Growing food and healthy soil is what drives Jane Lenting in her urban garden. Using sustainable principles like crop rotation, double digging, mulching and composting, Jane is pretty self-sufficient in vegetables year round.
41B Weld St
In 2013, once the house was built, Jane and husband Victor set about transforming a blank canvas into a growing haven. Local designer Hamish Moorhead drew up an initial hard landscaping plan to surround the house. This was constructed by Infinite Landscapes, leaving Jane and Victor to design the planting.
Despite the challenges of wind, drought and an infestation of twitch grass in Jane and Victor’s bare Martinborough plot, they set about creating a garden focused on native plants and edibles.
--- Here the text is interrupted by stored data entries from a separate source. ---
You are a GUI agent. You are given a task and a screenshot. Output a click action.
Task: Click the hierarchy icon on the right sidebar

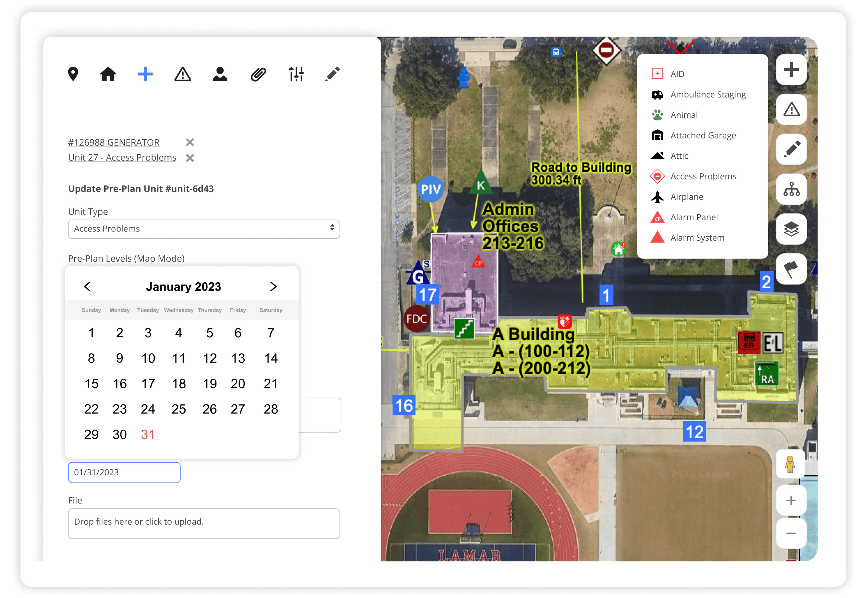pos(791,190)
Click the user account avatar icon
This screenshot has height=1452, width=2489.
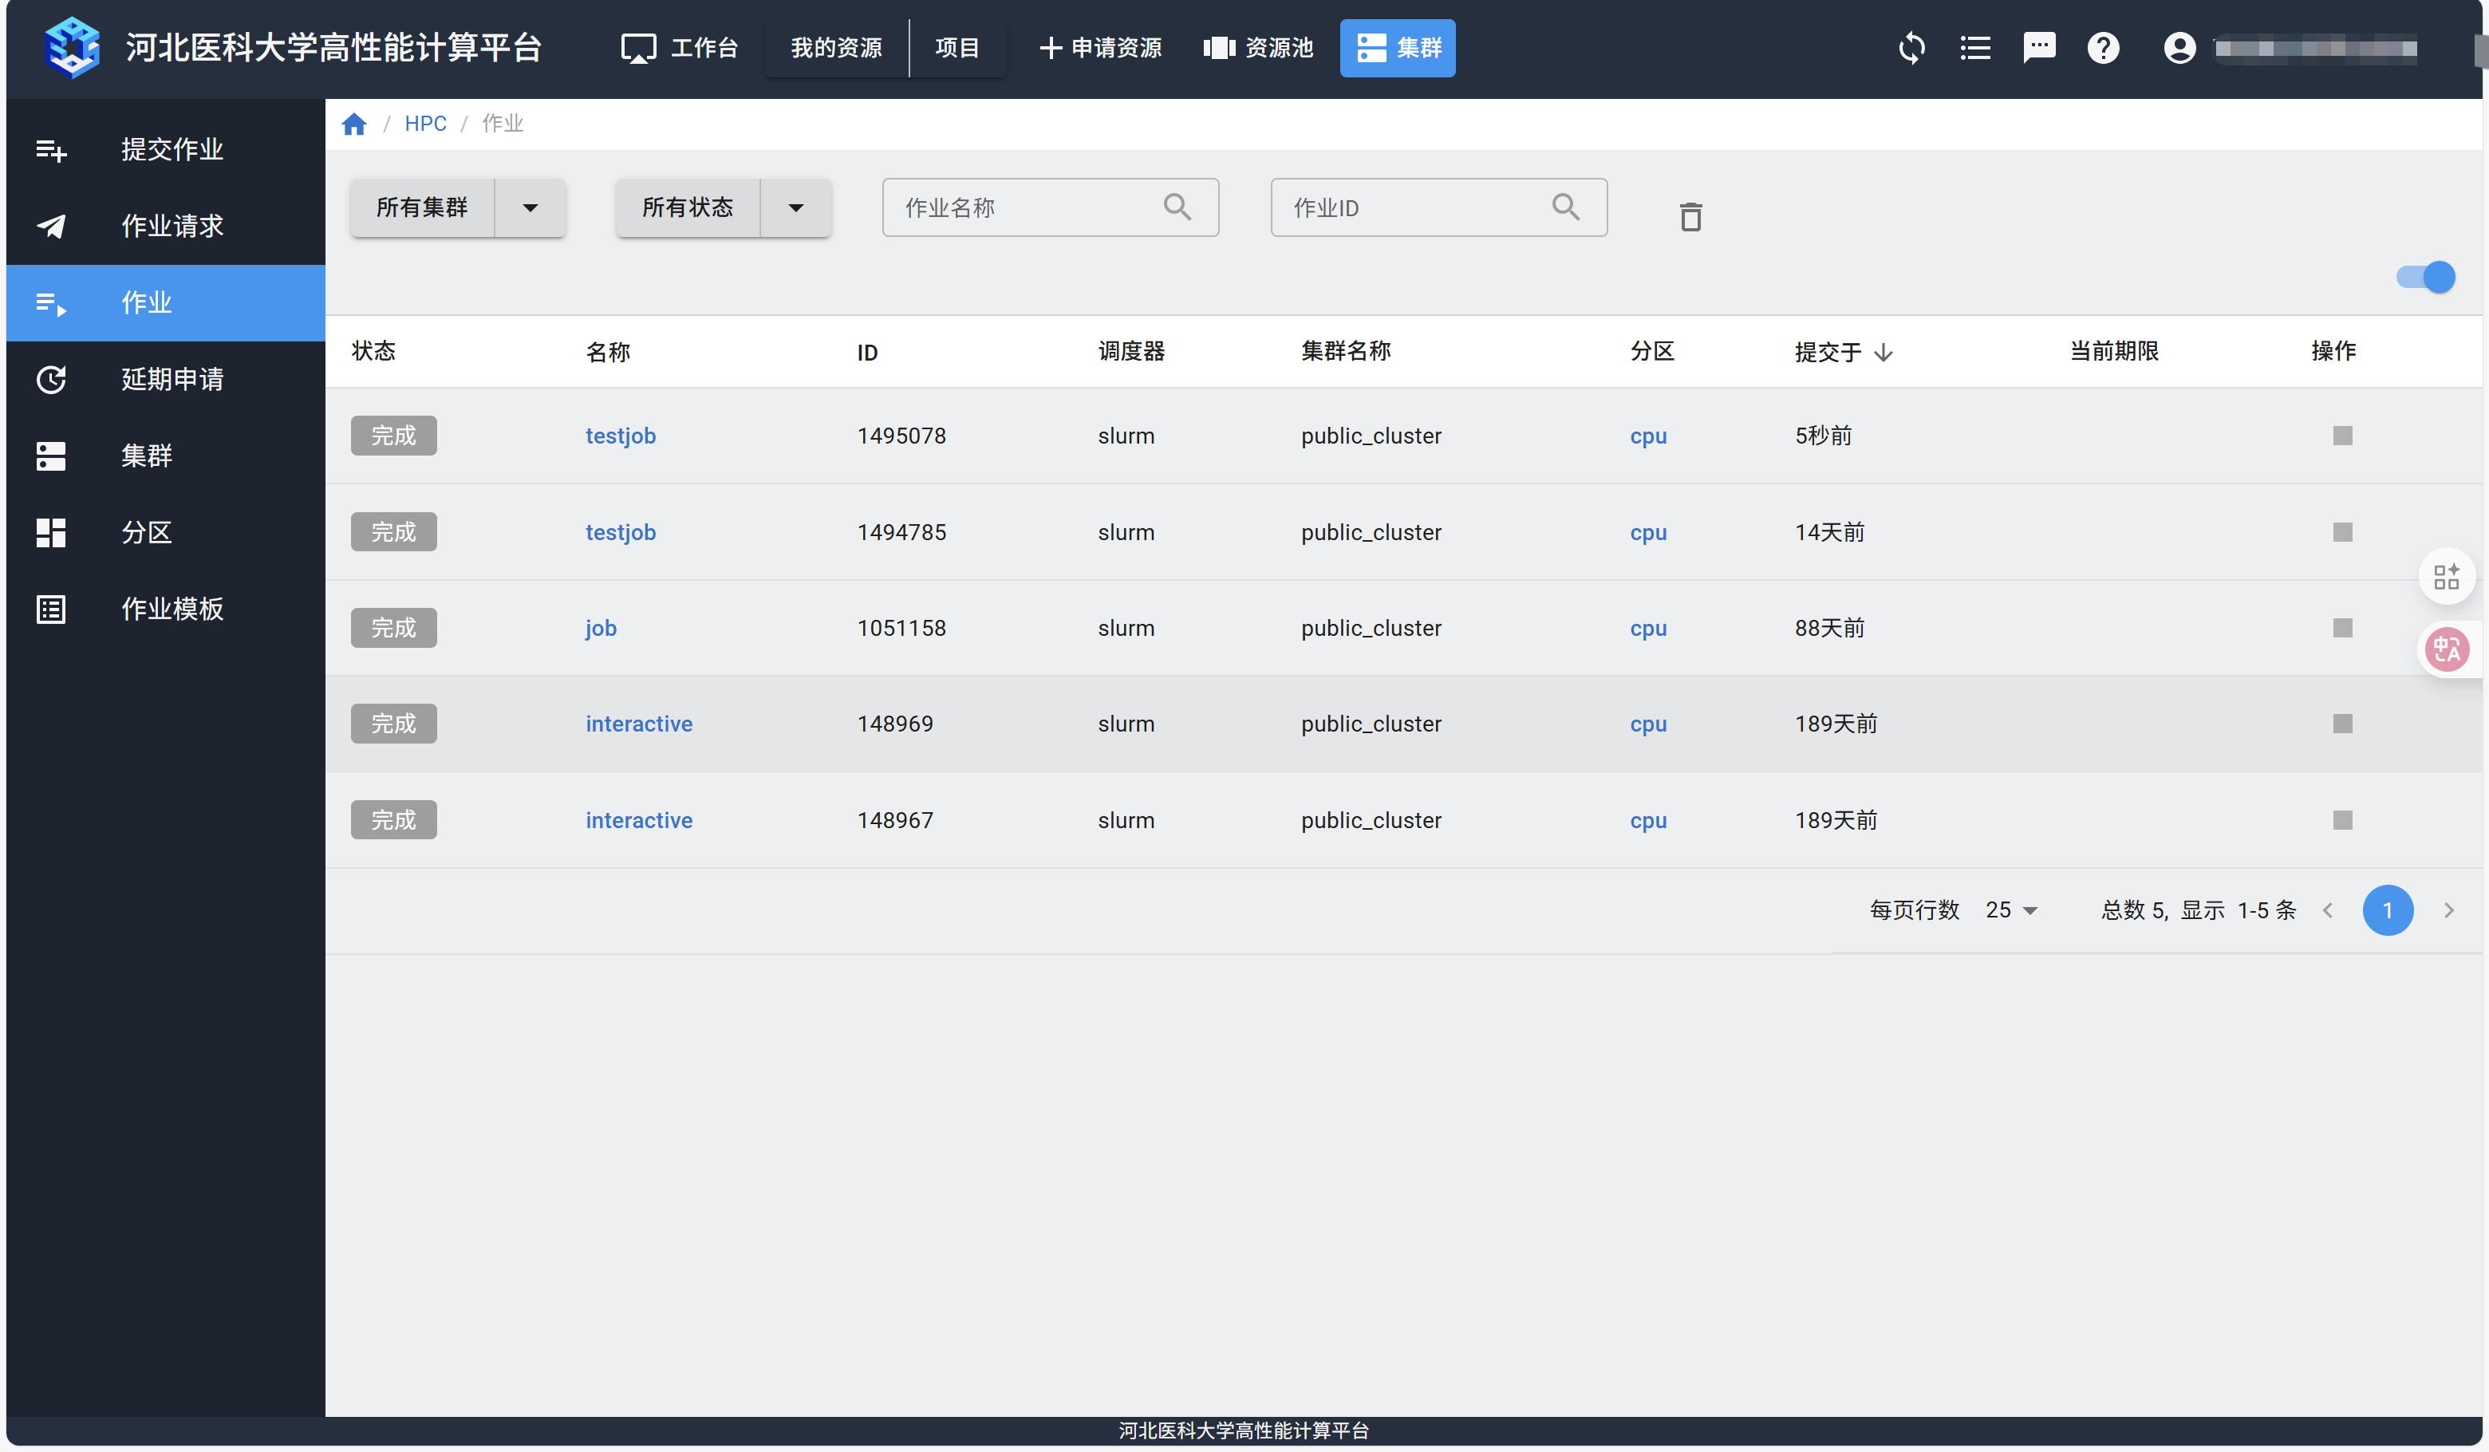(2179, 47)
Of the native plantings, Jane propagated about half from eco-sourced Wairarapa seed, with the rest coming as small plants from Norfolk Nursery. The only plants already on the section when the house was built were two large and probably original flax bushes and they were pulled apart by a digger before being re-planted as a “flax mountain” on spare fill which is at the back of the property.
The vegies are Jane’s domain, and Victor looks after creating new structures and general maintenance.
Jane visited the Koanga Institute in Wairoa in 2018 to learn how to grow food year round and save seeds. She was inspired to put her learning into action, completely changing how the vegetables beds were prepared and planted. Beds are double dug once only, and then in subsequent years they are prepared in the autumn with a layer of manure, own compost and straw, which is then covered with black plastic. In the spring the beds are uncovered and ready for planting. At this stage they are alive with worms and beetles.
A separate system of 12 month beds is used for winter vegetables.
Jane uses a four way crop rotation based on a heavy feeder crop (e.g. salad greens), then a light feeder crop (e.g. beetroot), followed by a carbon crop (e.g. flaxseed) and finally followed by a different carbon crop (e.g. corn).
Although early in the growing season, you’ll be able to see beds in various stages of their rotation cycles on tour weekend.
There is also a fruit tree area underplanted with lucerne. The lucerne helps break up the compacted clay loam and stones which was the starting point for soil in much of the garden. It is also drought proof, attracts bees and a useful mulch when cut.
For perennial crops, expect to see berries (grapes, raspberries, strawberries, boysenberries), asparagus, and passionfruit.
The two 25,000 litre water tanks allow plenty of storage, but even in the height of summer the soil retains some moisture due to the high organic matter content in the soil combined with heavy mulching. This means less watering is needed than in the years before this growing system was adopted.
Jane is President of the South Wairarapa Biodiversity Group and also runs Predator Free Martinborough. There will be information available on these community groups during tour weekend.
There is a lot to learn in this garden about growing healthy soil and edibles. Pūkaha is grateful to Jane and Victor for opening their garden to the public for the first time on tour weekend to support conservation.